Effective Cybersecurity Strategy for a Small Business [We Asked 45 Experts] - secureblitz
https://secureblitz.com/effective-cybersecurity-strategy-for-a-small-business/
======
cjcampbell
While there are some positive nuggets in here, I would not recommend the sum
product to any of my small business clients. I want to be clear that I don’t
say this lightly. In terms of cyber-security guidance, small businesses are
severely underserved. As such, I generally welcome any contribution or effort
to contribute relevant content. With that in mind, I thought I’d offer a few
pointers for those who want to do so.

Keep guidance actionable and be aware that small businesses are often
operating with a low degree of technical sophistication. While it may seem
reasonable to point to NIST guidelines including the CSF, be aware that your
audience might not even have the groundwork to examine the problem at this
level of abstraction. It might seem like a tip like “do backup” satisfies my
criteria, but I’d argue that it’s still not actionable for the small business
who does not fully understand the lifecycle of data in their own organization.
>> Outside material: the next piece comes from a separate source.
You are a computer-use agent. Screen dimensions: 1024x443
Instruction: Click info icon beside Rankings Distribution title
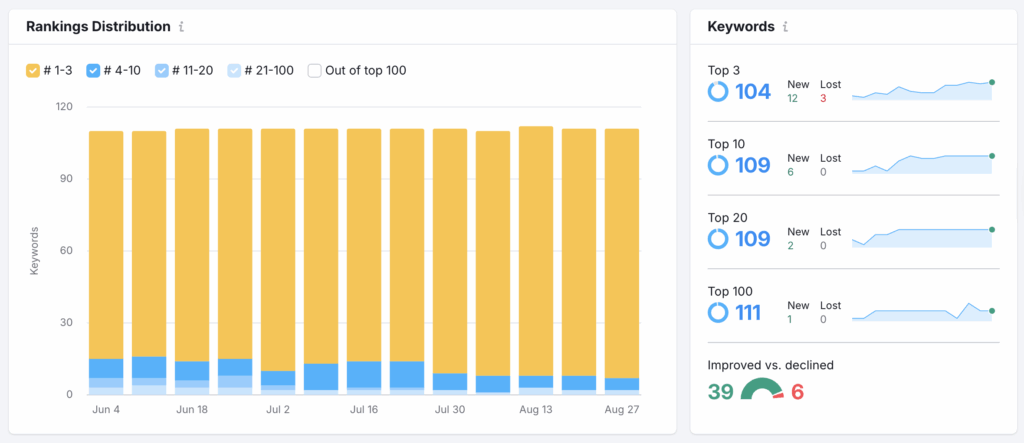pos(180,27)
Shine a light the threat landscape before reaching for easy fixes. In my
experience, small business leaders are particularly susceptible to snake oil
and silver bullets. They’re quick to deal with isolated symptoms rather than
the root cause of their ailments. Before you offer a suggestion, ask yourself
whether it might be misconstrued as a quick fix. A better first step is often
to put the primary threat and vulnerabilities into terms that are meaningful
to the business.

Don’t forget about the humans, and I mean both the leaders who may try to
enact these solutions as well as employees. What will they do when they
encounter friction with your guidance?

If you’ve been in the industry for awhile, it’s likely time to read up on
topics like usable security and the new NIST password guidance. While there
are still use cases for 60-90 day password rotation, it does not belong at the
forefront of a small business password policy, where it very well may be
weakening the company’s security posture.

I’d say that with an audience that has limited resources to confront the
challenges, we need to consistently focus on incorporating basic security
hygiene into everyday business processes. I don’t see much value in a solution
like Li-Fi networking for a business that hasn’t found a way to keep servers
and end-user systems patched, meaningfully improve their employees password
practices, attempted to write an actionable security plan, or even taken the
time to discover and document their own legal and regulatory obligations.

Lastly, since I touched on it a couple times earlier, please be aware that
many (maybe most) small businesses will get lost in the process of creating
any sort of formal security policy or implementation plan. I can’t tell you
how many times I’ve read a security policy that had no grounding in reality. I
do encounter quite a few guides that were downloaded as free resources or
handed off by a well-meaning MSP. Sometimes a business owner has succeeded in
filling in the blank spaces meant for their business name, but they’re more
likely to have left it blank or filled out with wrong information.